Fee-based advisors say they’ve been waiting for annuities that offer customer value instead of performance-draining commissions. Insurers have been listening—and are now acting.
Great American Life, the third-ranked seller of fixed indexed annuities after Allianz Life and American Equity, has introduced a zero-commission FIA with a living benefit rider that’s intended for distributor to retirement clients of fee-based broker-dealer advisors and registered investment advisors.
Called the Index Protector 7, the product offers higher caps on its point-to-point index crediting method—up to six percent compared with the 3% to 4% cap on similar products. The fee for the “stacked” guaranteed lifetime withdrawal benefit is 50 basis points.
“The real appeal is the strong rates,” Malott Nyhart, senior vice president of the annuity group at Cincinnati-based Great American, told RIJ today. “We think that’s pretty strong for a seven-year product. There are 14 to 16 year products that might have a 5% cap, but broker dealers don’t want to sell those long-duration products.”
According to a press report in July, other FIA manufacturers—Allianz Life, Voya, Symetra and Lincoln—have no-commission FIAs in the works.
The Great American call center was swamped today with calls from broker-dealers and RIAs, Nyhart said. “Their only question they have is how much advisors will charge for this. I think it will be in the 20 to 40 basis point range”—between the amount they charge for managing fixed income money and the amount they charge for managing equities,” he told RIJ.
Regarding the lifetime income benefit, “It’s a 2% stacked rider which pays 2% on top of any or all growth of the FIA annuity value,” he said. It has 5% payout for single contracts beginning at age 65 (4% for joint contracts). The contract has a seven-year duration with a 7% surrender charge for each of the first three years.
The introduction of the new product, which the closely-held Great American discussed with its major distribution partners at a retreat in South Carolina last April, was spurred in part by the DOL’s fiduciary rule, which is expected to discourage the sale of FIAs and variable annuities that pay third-party commissions.
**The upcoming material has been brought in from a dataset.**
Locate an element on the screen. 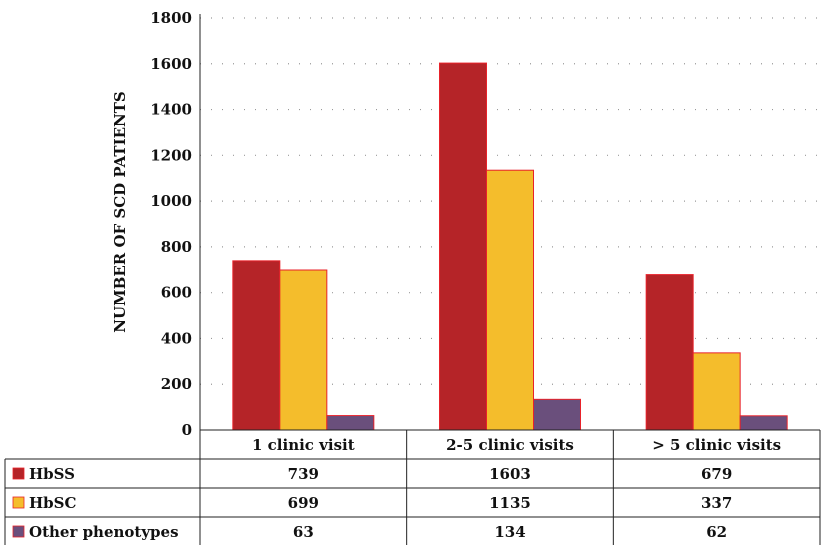 This screenshot has width=825, height=545. data-value-label: 739 is located at coordinates (304, 474).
“The DOL gave it some impetus, but the real issue is that the markets are pretty much topping out,” he said. FIAs offer investors a combination of zero risk of downside losses with limited exposure, through options on equity indices, to equity market gains.
Nyhart said that Great American has been building its ties to broker-dealers, the channel where more of its FIA sales come from. “We saw a 30% increase of sales from b/ds in 2015,” he told RIJ, “and 50% of our sales came out of b/ds in first half of this year. We assume that, because of the rider, a lot of the sales will be to qualified accounts.”
Great American’s ability to bring out a fee-based FIA ahead of its competitors may have something to do with its ownership structure. The company is publicly-traded but closely-held by billionaire brothers S. Craig Lindner and Carl Lindner III. There’s a lean management structure that reviews new ideas and makes decisions relatively quickly.
“Our process is faster-to-market. We changed the whole make-up of product development,” Nyhart said in an interview. “We have a system where I look at new ideas and then every two weeks we score them. Then we look at what is the simplest version and drive it from simplest to most complicated. We don’t have to go through committees. We can talk about it over lunch and make a decision.”
Great American intends to review all of its products to determine whether to roll out a no-commission version of others. “This is the first of many,” Nyhart said.